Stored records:
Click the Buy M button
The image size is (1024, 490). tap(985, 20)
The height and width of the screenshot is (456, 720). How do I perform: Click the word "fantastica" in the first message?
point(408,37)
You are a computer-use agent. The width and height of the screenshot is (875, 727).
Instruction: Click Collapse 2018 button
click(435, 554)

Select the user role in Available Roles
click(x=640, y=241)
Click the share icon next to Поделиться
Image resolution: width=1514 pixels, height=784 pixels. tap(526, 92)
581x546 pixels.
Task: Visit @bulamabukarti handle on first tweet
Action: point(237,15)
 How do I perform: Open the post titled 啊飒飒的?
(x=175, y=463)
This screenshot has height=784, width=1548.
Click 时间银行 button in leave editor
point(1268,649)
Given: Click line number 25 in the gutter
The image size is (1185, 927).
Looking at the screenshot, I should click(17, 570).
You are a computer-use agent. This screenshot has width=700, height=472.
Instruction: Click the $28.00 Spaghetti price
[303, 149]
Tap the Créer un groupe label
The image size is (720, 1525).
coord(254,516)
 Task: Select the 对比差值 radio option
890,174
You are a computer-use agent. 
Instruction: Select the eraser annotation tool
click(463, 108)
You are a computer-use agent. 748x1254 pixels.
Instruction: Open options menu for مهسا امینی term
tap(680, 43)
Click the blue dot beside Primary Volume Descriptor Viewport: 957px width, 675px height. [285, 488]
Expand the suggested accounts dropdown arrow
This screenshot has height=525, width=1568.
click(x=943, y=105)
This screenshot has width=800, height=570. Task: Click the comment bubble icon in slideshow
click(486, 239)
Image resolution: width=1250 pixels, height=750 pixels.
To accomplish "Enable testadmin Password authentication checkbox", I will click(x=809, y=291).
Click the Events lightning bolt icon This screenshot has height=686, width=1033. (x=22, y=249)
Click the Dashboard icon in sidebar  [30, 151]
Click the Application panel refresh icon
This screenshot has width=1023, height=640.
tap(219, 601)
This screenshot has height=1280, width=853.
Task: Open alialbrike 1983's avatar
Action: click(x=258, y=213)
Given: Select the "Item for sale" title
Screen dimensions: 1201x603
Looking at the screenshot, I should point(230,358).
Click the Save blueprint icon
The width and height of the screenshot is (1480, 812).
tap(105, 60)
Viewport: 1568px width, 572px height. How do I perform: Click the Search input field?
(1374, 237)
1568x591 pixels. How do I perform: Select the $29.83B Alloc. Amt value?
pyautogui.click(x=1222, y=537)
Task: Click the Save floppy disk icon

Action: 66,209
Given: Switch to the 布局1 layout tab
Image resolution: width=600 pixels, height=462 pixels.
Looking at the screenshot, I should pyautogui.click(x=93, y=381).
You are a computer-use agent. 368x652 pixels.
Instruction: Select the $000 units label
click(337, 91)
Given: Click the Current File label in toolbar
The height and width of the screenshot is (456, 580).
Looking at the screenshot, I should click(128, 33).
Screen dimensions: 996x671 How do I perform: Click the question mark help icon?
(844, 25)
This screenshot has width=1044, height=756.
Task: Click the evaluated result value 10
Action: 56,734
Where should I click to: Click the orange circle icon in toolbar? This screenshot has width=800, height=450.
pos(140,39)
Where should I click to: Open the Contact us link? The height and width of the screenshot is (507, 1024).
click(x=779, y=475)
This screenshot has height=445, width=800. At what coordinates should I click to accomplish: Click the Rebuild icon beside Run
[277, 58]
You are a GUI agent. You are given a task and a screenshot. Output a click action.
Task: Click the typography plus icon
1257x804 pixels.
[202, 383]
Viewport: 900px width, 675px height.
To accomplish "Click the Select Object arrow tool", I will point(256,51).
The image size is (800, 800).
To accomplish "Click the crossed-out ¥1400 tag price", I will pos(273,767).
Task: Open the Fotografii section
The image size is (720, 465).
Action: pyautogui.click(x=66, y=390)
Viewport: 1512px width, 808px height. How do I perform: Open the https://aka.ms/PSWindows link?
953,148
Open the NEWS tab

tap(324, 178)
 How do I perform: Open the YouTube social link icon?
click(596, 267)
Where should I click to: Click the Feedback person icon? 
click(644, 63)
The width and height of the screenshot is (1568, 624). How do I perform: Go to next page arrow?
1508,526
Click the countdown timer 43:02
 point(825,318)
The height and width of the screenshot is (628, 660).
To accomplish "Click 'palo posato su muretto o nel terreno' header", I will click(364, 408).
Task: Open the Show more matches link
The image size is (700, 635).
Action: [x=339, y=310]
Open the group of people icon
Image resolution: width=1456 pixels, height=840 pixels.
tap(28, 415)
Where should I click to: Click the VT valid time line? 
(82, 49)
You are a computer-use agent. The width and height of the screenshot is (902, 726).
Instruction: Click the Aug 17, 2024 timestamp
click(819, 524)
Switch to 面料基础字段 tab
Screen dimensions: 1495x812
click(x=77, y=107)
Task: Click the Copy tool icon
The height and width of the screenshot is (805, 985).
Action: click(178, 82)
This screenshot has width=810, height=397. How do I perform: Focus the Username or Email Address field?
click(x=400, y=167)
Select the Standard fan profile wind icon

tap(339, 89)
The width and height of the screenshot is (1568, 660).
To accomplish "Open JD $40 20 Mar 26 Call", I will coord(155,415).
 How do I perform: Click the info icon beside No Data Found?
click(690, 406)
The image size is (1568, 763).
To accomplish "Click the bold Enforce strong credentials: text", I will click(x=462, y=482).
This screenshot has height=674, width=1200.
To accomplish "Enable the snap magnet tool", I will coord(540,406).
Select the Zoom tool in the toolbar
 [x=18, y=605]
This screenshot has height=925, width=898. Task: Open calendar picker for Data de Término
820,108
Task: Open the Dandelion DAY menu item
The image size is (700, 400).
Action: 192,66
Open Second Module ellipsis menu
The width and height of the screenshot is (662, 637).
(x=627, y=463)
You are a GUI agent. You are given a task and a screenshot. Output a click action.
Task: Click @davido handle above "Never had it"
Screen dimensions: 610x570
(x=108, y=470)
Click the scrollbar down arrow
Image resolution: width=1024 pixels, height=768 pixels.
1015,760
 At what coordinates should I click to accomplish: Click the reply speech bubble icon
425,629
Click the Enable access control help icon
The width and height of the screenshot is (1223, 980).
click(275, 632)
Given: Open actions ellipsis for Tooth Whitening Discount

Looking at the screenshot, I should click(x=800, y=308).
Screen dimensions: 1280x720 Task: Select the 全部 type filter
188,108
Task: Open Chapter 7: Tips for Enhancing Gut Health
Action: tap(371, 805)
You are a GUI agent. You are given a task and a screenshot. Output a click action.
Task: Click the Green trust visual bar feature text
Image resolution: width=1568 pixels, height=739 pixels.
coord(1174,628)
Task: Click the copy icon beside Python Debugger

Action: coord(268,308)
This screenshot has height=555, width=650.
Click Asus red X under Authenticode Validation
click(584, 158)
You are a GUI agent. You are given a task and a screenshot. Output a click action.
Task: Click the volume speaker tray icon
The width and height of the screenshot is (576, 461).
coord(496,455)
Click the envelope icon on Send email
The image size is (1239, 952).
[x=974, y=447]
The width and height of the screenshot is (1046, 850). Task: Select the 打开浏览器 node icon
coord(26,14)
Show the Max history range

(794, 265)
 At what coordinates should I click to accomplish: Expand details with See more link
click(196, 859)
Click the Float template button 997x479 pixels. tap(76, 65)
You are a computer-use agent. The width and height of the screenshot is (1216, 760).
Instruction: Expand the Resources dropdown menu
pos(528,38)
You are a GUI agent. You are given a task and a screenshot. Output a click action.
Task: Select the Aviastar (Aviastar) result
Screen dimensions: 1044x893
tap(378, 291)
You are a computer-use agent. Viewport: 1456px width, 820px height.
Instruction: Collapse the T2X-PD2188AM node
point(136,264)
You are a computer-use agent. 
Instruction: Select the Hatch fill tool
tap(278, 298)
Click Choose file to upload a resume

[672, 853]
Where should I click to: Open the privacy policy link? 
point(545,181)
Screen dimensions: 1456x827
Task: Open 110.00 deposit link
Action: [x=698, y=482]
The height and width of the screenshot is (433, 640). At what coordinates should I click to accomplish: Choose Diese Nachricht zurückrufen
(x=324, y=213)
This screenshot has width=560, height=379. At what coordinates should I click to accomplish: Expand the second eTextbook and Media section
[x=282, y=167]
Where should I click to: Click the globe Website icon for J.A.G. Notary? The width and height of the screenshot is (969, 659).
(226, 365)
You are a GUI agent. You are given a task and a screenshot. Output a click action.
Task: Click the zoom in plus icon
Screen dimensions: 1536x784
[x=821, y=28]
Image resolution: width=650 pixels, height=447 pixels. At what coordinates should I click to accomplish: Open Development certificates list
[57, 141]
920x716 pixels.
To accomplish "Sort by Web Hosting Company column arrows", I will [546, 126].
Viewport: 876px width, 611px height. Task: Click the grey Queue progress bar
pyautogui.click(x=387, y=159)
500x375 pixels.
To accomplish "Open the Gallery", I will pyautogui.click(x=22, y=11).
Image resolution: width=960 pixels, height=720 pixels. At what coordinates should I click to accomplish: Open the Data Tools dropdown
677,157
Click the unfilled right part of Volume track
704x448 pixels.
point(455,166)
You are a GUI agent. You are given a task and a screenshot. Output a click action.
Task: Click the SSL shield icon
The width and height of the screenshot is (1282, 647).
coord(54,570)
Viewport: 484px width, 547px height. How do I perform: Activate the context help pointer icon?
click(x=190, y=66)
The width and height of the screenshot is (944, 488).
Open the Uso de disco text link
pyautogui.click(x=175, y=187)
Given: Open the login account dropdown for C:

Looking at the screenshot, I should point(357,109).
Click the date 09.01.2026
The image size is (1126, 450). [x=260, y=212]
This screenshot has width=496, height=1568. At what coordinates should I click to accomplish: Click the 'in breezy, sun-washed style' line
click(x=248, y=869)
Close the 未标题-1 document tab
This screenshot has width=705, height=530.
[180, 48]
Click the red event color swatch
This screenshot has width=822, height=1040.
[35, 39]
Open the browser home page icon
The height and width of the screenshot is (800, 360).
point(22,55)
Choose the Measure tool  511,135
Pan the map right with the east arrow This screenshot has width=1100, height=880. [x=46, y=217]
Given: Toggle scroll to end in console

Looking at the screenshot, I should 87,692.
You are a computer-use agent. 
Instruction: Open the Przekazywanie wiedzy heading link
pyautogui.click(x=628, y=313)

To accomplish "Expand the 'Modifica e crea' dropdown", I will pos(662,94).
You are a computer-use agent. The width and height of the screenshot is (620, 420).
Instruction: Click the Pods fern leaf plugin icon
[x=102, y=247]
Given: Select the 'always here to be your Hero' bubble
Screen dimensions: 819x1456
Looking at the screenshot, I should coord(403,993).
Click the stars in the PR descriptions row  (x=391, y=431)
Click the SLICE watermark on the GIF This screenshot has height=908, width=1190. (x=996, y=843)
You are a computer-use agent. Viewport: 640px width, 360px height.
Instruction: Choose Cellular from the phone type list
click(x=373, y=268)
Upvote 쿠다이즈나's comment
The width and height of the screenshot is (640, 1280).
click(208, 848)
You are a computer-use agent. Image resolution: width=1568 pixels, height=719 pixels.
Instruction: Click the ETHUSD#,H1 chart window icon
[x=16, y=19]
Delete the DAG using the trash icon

_Exercise prompt_:
Answer with a number only: how many lines above have the word "right"?

_Answer to this task_:
2